# thread chasing process and tools.



## walnutwoodshop (Nov 3, 2013)

I am interested in getting into thread chasing. Just making some lidded boxes and such to try it out. I don't have the tools to do it yet. I am just looking for any information on the process and what to look for in a tool set. Or if anyone knows of a tutorial that might be informative I would really appreciate it. Thanks in advance Chad


----------



## NYWoodturner (Nov 3, 2013)

Chad - Robert Sorby has some good thread chasing tools. It is a fun, challenging and rewarding skill to learn. That being said I don't do it nearly as much as I thought I would. The woods you have to use for thread chasing have to be extremely close grained and dense. If not the threads will chip out easily. I went with the finer thread pitch of the two sizes that Sorby sells. In retrospect I would have gone with the courser one. I don't remember off the top of my head what TPI they were.


----------



## SDB777 (Nov 3, 2013)

Not mine, but here you go.





 

The fella has another video, but I haven't watched it yet.

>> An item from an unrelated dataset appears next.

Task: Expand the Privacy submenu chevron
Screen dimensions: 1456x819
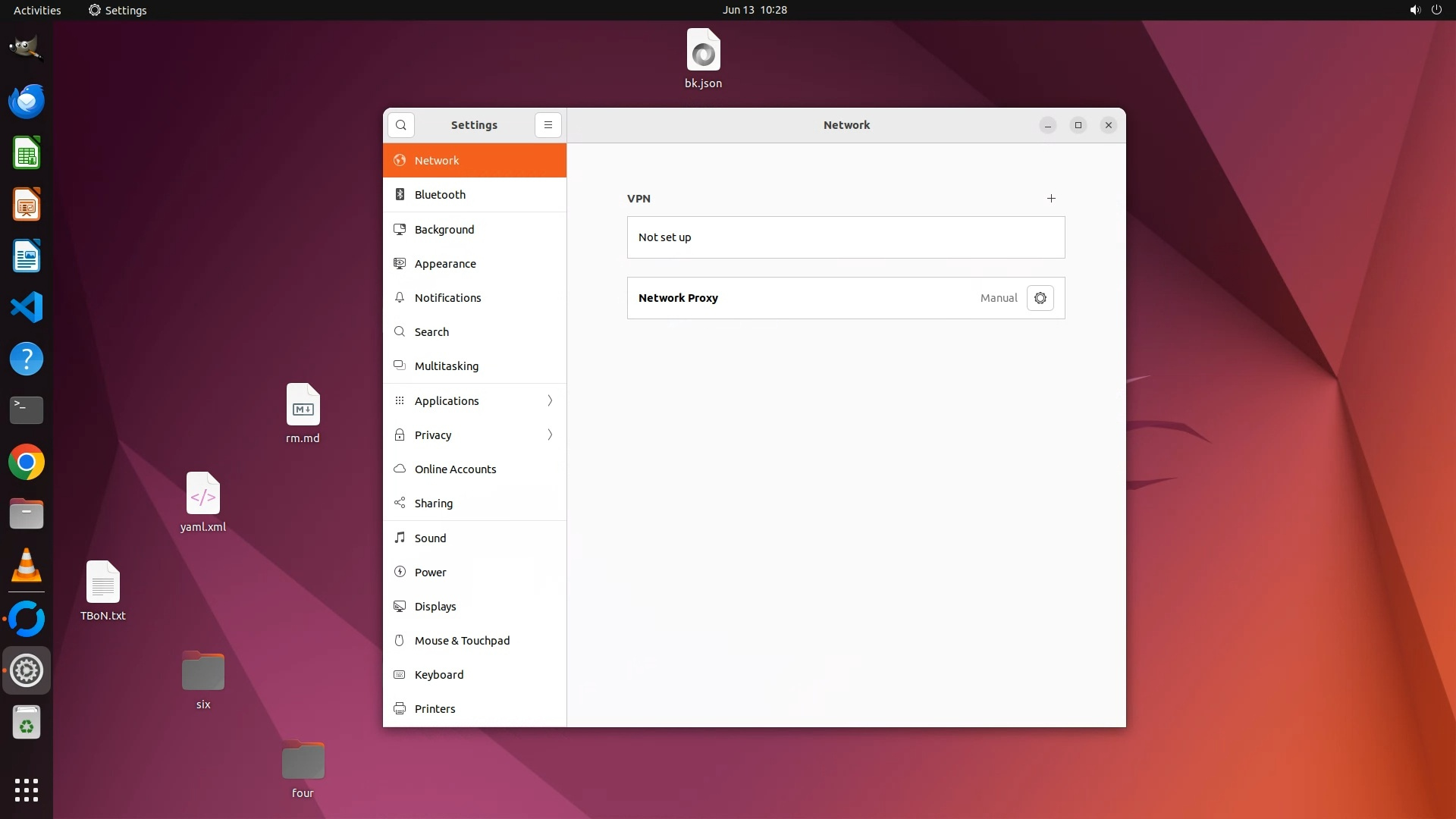Action: 550,435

Scott (wish this could be saved increase youtube dies) B


----------



## DKMD (Nov 3, 2013)

I've got the Sorby 20 tpi set, but like Scott, I wish I had the 16 tpi tools. 

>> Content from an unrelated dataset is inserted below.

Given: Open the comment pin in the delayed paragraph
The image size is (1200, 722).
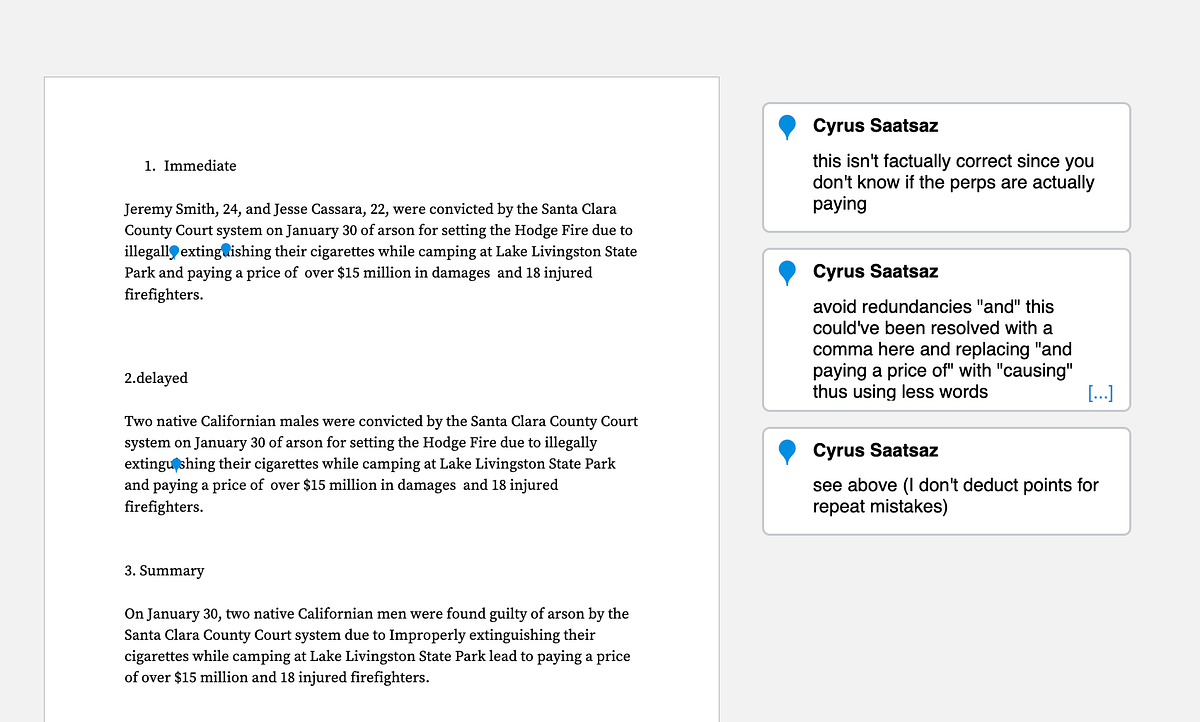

The YouTube video above is a good one, and there are several others worth looking at. I seem to remember Sorby having some videos as well. Mike Mahoney covers thread chasing in his DVD on burial urns, and it's a good video.

I've done a little chasing, and it definitely takes some practice(and then some more). I've had luck using African blackwood and several Australian burls. Boxwood is the classic threading wood, but I've never had the pleasure of turning it. I've had some luck using Bradford pear, holly, and madrone for chasing... I've had some failures too. I'm told that PVC is a great substance to practice on... Seems like I've heard of folks using Corian also.

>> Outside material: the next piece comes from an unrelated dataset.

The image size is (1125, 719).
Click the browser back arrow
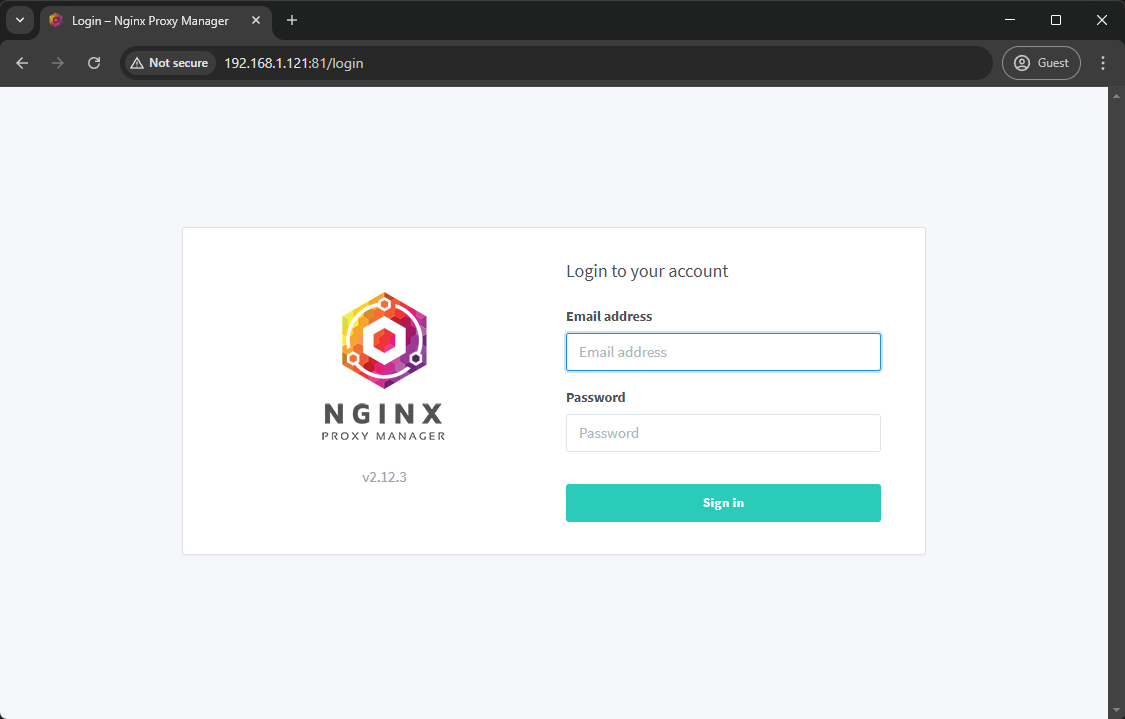22,63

I enjoy the challenge, but it can be pretty frustrating at times... Have fun!


----------



## TimR (Nov 3, 2013)

Doc summed it up nicely. Keep one thing in mind for the hand chased threads, the finer the thread the more forgiving it is to perform be ause you don't travel along the axis as quickly.
There are some nice threading tools out there that use a v shaped milling head, and can deal with softer woods with less issues. I've got most the parts to build one but if I hadn't bought anything yet, I'd buy this http://www.threadingjig.com/blog/EZ-Threading-PRO-Jig-Supports-spindles-20-16-12-10-tpi


----------



## duncsuss (Nov 3, 2013)

I saw a video by Captain Eddie Castellin on YouTube, he covered the subject quite well. It's on my list ...


----------



## walnutwoodshop (Nov 3, 2013)

Thanks for all the info guys. It just looks like something a little more unique than a regular lidded box. I will post results when i get started.
Thanks chad


----------